● TASK REQUIREMENTS:
Give the lines of the material verbatim, from the first line to the line with "Click the notification", including both.

[DATA FOR PROCESSING Boundary: Start]

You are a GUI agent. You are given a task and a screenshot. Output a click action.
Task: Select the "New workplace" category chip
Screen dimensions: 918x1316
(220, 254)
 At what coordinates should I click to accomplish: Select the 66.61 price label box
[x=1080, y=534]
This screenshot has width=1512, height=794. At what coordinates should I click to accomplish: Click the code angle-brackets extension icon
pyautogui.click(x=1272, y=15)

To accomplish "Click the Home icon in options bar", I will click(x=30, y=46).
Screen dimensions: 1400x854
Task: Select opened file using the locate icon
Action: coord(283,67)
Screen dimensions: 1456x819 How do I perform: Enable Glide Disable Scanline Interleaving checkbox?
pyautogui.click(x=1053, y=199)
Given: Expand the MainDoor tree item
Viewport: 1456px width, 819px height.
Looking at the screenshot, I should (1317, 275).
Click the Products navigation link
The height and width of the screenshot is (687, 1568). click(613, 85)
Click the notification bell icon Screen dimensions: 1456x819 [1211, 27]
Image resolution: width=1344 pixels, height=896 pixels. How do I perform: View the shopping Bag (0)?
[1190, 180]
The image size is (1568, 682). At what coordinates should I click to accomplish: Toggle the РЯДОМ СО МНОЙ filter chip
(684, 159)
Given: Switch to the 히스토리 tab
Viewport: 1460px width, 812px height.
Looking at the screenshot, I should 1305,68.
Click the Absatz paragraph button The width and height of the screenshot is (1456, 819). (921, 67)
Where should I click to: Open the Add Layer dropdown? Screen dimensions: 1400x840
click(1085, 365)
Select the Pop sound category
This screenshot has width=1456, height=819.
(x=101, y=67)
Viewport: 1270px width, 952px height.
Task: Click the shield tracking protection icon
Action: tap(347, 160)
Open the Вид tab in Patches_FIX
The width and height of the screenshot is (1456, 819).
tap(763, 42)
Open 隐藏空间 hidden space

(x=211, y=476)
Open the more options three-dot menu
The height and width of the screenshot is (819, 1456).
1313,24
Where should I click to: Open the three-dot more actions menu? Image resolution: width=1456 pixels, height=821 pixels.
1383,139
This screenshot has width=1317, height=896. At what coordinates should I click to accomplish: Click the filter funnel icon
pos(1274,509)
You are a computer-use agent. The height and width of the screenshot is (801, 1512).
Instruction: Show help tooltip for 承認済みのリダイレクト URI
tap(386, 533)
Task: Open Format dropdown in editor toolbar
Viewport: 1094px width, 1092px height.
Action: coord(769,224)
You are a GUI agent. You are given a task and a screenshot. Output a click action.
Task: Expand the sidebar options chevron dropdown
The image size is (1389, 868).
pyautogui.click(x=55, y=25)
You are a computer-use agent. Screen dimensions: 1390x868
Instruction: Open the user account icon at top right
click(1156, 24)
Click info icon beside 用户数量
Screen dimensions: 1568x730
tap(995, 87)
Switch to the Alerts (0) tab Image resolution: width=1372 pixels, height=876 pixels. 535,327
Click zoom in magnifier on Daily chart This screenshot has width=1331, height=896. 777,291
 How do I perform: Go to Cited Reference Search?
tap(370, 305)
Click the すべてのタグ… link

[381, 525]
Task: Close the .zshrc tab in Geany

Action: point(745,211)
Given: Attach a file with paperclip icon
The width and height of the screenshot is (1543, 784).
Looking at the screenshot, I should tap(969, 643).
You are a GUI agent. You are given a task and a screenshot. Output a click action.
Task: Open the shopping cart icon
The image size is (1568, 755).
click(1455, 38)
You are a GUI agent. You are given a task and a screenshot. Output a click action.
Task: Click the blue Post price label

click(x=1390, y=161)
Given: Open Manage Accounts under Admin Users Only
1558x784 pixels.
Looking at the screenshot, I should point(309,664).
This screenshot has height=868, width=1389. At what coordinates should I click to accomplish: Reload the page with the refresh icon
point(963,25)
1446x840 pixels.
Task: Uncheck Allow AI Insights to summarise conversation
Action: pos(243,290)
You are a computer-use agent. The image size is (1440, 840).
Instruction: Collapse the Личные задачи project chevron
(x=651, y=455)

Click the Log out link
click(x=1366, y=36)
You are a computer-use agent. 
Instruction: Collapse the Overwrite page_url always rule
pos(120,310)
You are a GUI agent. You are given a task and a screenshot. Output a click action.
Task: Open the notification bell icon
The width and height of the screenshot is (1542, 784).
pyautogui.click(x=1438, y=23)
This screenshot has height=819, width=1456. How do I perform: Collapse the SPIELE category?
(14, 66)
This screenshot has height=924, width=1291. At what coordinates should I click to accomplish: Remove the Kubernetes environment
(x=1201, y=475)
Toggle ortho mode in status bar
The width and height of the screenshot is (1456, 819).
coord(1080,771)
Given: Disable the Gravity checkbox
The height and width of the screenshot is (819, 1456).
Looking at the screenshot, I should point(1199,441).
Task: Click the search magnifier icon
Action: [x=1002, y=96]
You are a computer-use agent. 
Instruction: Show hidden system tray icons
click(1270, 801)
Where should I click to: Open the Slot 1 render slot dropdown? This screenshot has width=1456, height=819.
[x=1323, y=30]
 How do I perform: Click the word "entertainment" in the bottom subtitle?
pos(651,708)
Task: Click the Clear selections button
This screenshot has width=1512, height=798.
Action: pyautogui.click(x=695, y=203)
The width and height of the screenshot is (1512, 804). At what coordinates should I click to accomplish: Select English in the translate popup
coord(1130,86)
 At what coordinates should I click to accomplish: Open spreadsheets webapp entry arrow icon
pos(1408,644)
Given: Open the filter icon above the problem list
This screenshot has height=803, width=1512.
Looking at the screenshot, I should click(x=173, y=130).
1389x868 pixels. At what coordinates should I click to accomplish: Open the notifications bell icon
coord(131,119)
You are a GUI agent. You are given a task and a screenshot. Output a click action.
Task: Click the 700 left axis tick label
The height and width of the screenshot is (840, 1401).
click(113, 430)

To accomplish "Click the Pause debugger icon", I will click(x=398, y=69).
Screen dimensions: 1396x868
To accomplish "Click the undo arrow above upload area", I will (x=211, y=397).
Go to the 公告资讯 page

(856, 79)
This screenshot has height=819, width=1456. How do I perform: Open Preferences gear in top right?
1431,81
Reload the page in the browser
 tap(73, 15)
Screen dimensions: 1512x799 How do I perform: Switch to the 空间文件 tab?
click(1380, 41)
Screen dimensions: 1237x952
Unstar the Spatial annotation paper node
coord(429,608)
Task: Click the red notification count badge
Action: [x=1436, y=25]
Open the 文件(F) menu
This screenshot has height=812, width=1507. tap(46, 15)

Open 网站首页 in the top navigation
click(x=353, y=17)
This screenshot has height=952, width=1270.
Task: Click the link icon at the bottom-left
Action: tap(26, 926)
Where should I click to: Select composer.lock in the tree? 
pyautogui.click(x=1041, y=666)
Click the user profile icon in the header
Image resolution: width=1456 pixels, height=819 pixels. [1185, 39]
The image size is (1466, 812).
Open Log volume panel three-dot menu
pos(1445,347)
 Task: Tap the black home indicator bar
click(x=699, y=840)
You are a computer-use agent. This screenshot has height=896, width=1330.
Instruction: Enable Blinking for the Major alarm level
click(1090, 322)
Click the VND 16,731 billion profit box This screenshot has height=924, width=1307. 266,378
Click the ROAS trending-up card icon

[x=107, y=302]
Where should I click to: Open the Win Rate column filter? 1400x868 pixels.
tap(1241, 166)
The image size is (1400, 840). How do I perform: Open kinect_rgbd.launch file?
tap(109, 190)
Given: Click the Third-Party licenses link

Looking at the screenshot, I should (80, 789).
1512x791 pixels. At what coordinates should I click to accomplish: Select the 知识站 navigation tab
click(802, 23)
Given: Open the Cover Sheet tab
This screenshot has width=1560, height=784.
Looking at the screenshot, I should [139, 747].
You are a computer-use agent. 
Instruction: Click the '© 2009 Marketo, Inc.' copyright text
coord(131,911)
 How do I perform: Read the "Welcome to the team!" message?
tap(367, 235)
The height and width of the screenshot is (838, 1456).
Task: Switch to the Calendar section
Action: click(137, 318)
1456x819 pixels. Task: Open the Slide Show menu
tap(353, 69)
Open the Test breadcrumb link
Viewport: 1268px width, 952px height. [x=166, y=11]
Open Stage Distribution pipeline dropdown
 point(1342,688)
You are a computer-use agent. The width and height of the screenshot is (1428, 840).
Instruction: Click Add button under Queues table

[DATA FOR PROCESSING Boundary: End]

● EXPECTED ANSWER:
You are a GUI agent. You are given a task and a screenshot. Output a click action.
Task: Select the "New workplace" category chip
Screen dimensions: 918x1316
(220, 254)
 At what coordinates should I click to accomplish: Select the 66.61 price label box
[x=1080, y=534]
This screenshot has width=1512, height=794. At what coordinates should I click to accomplish: Click the code angle-brackets extension icon
pyautogui.click(x=1272, y=15)

To accomplish "Click the Home icon in options bar", I will click(x=30, y=46).
Screen dimensions: 1400x854
Task: Select opened file using the locate icon
Action: coord(283,67)
Screen dimensions: 1456x819 How do I perform: Enable Glide Disable Scanline Interleaving checkbox?
pyautogui.click(x=1053, y=199)
Given: Expand the MainDoor tree item
Viewport: 1456px width, 819px height.
Looking at the screenshot, I should (1317, 275).
Click the Products navigation link
The height and width of the screenshot is (687, 1568). click(613, 85)
Click the notification bell icon Screen dimensions: 1456x819 [1211, 27]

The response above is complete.